==== SOURCE DATA

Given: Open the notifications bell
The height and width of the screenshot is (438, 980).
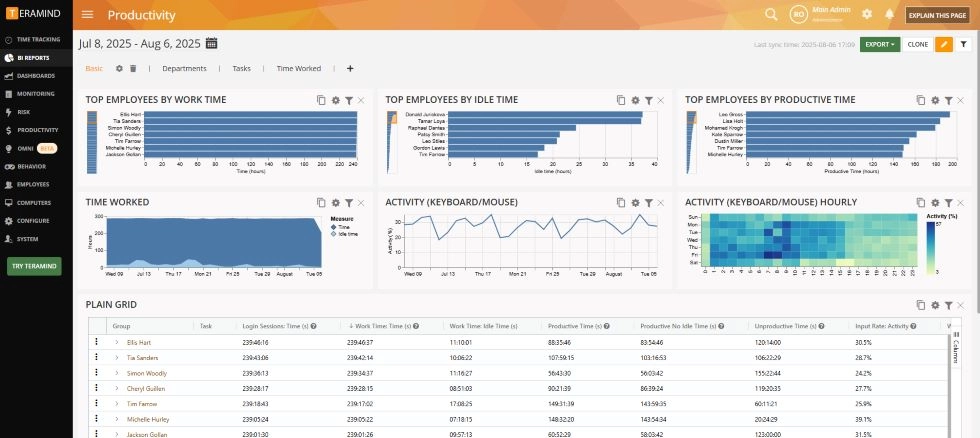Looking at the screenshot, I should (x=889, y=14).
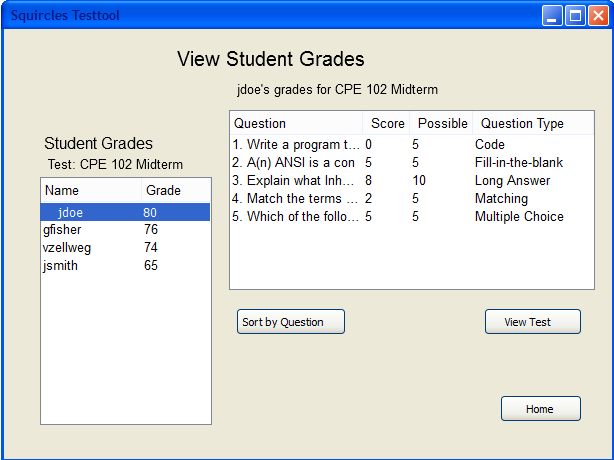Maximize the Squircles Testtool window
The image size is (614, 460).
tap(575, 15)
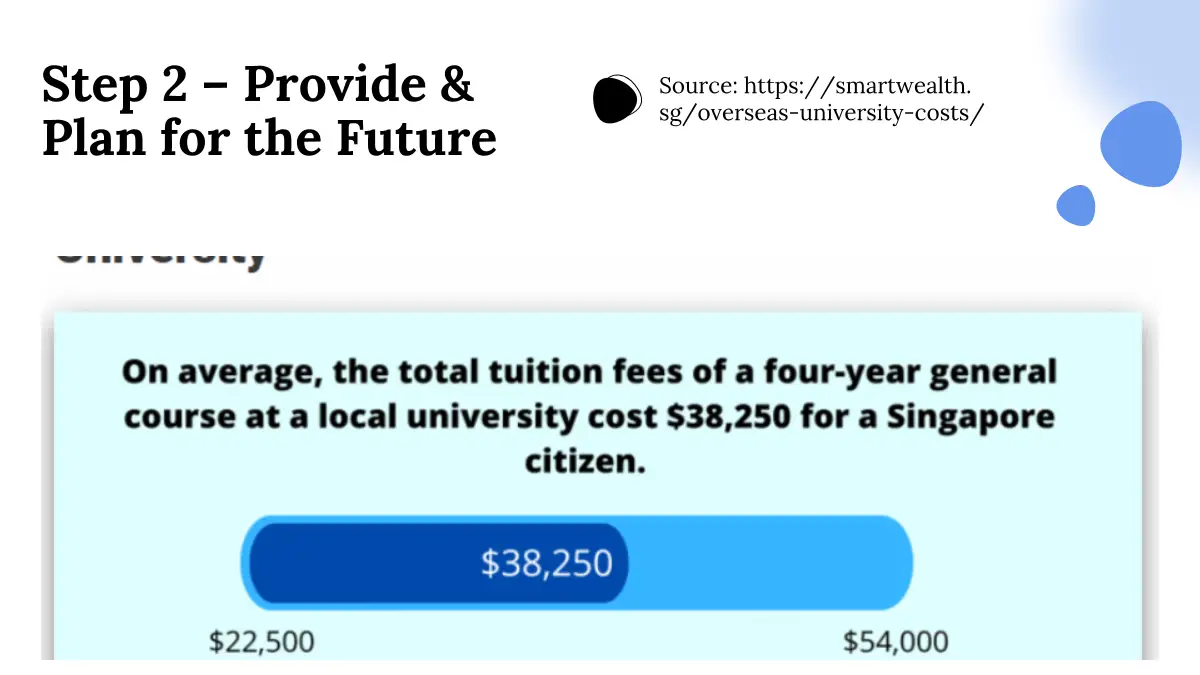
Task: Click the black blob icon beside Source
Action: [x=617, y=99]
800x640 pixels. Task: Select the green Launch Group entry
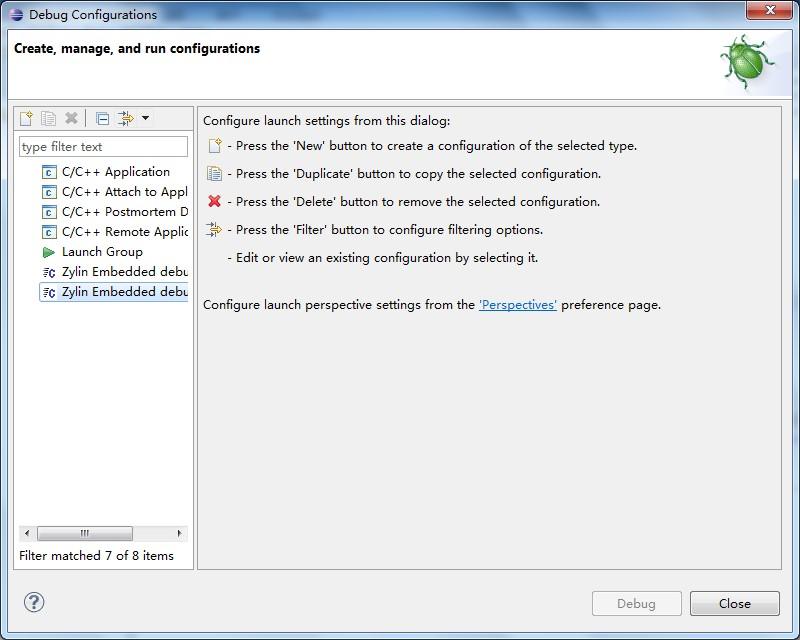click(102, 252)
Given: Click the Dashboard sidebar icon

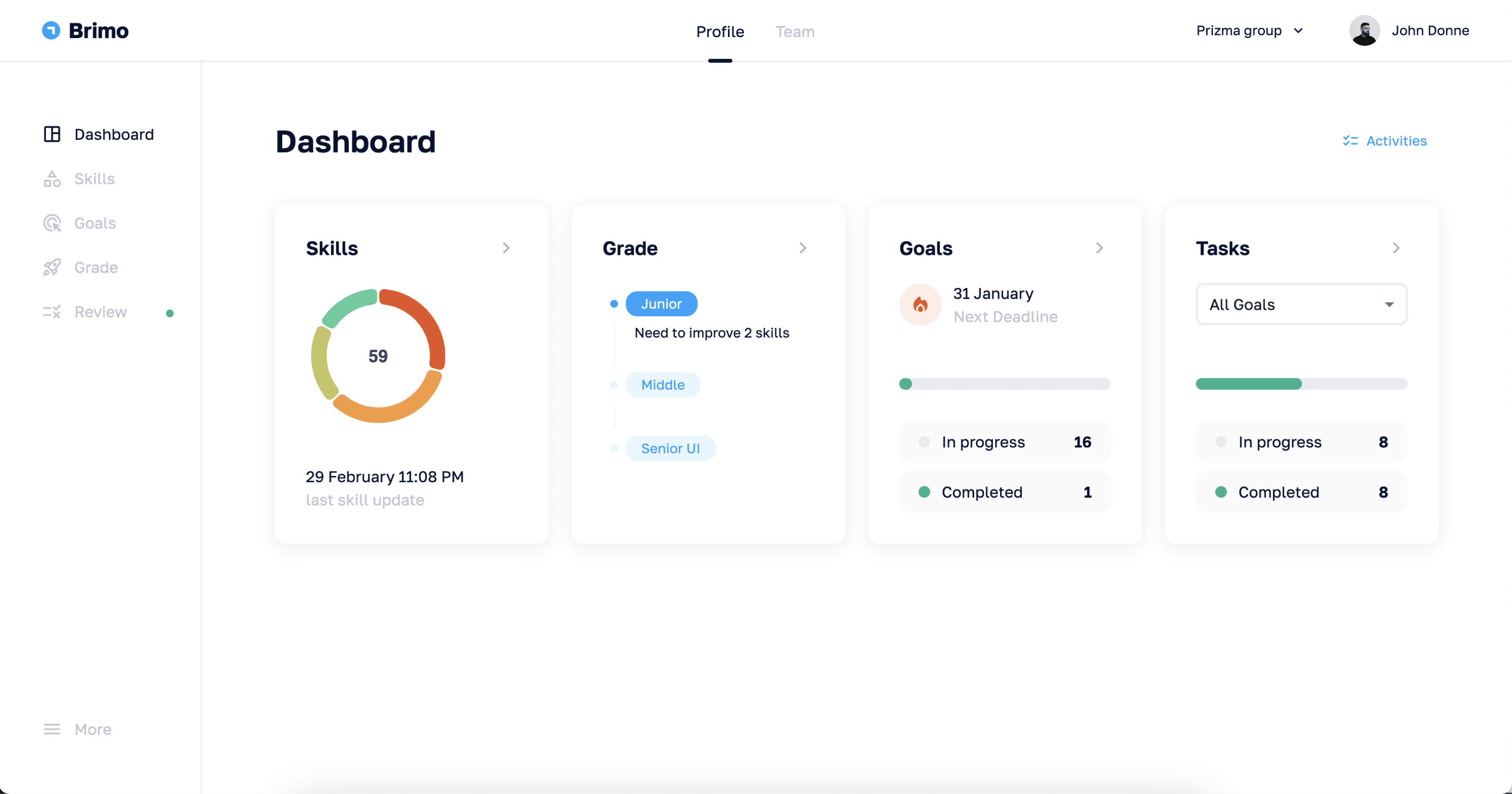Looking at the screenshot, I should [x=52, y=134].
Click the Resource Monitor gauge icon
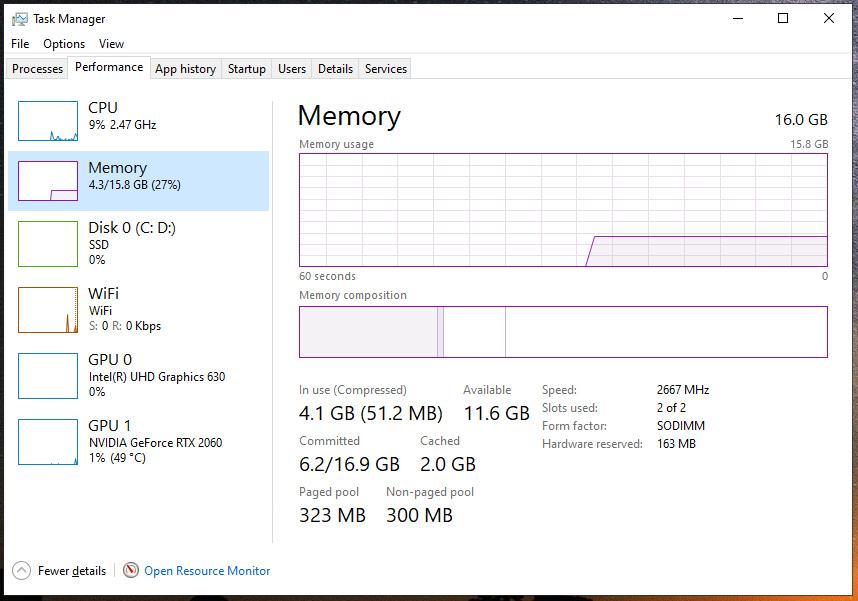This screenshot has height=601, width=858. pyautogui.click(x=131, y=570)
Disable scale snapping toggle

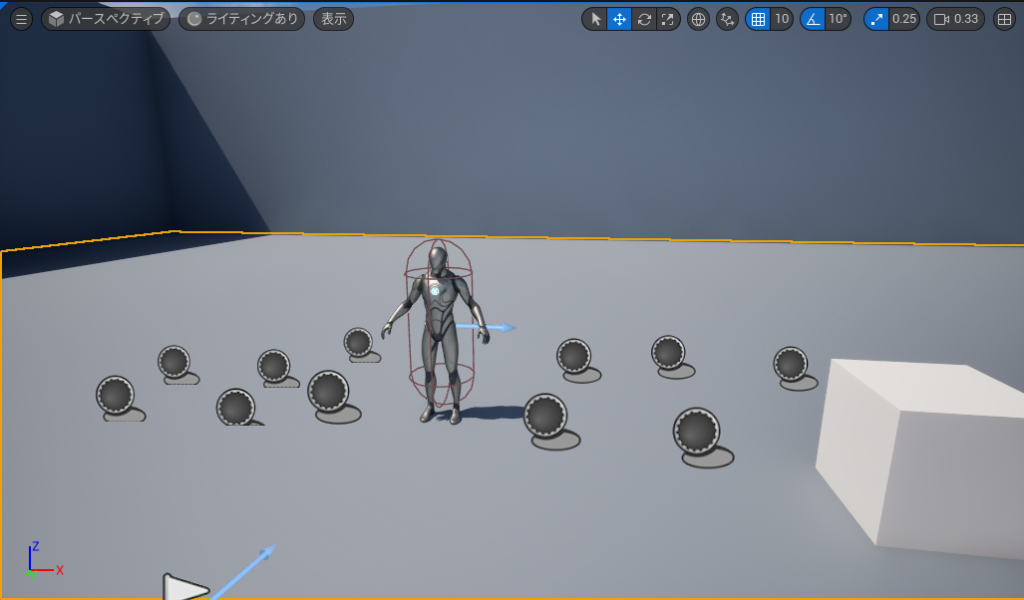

========

> [THE PROBLEM]: Retype the whole listing word for word. Skip the pictures.

> [EXPECTED ANSWER]:
Given: Open the notifications bell
The height and width of the screenshot is (438, 980).
Looking at the screenshot, I should (x=889, y=14).
Maximize the Squircles Testtool window
The image size is (614, 460).
tap(575, 15)
Task: Click the black blob icon beside Source
Action: [x=617, y=99]
800x640 pixels. Task: Select the green Launch Group entry
click(102, 252)
Given: Click the Dashboard sidebar icon

Looking at the screenshot, I should [x=52, y=134].
Click the Resource Monitor gauge icon
This screenshot has height=601, width=858. pyautogui.click(x=131, y=570)
Disable scale snapping toggle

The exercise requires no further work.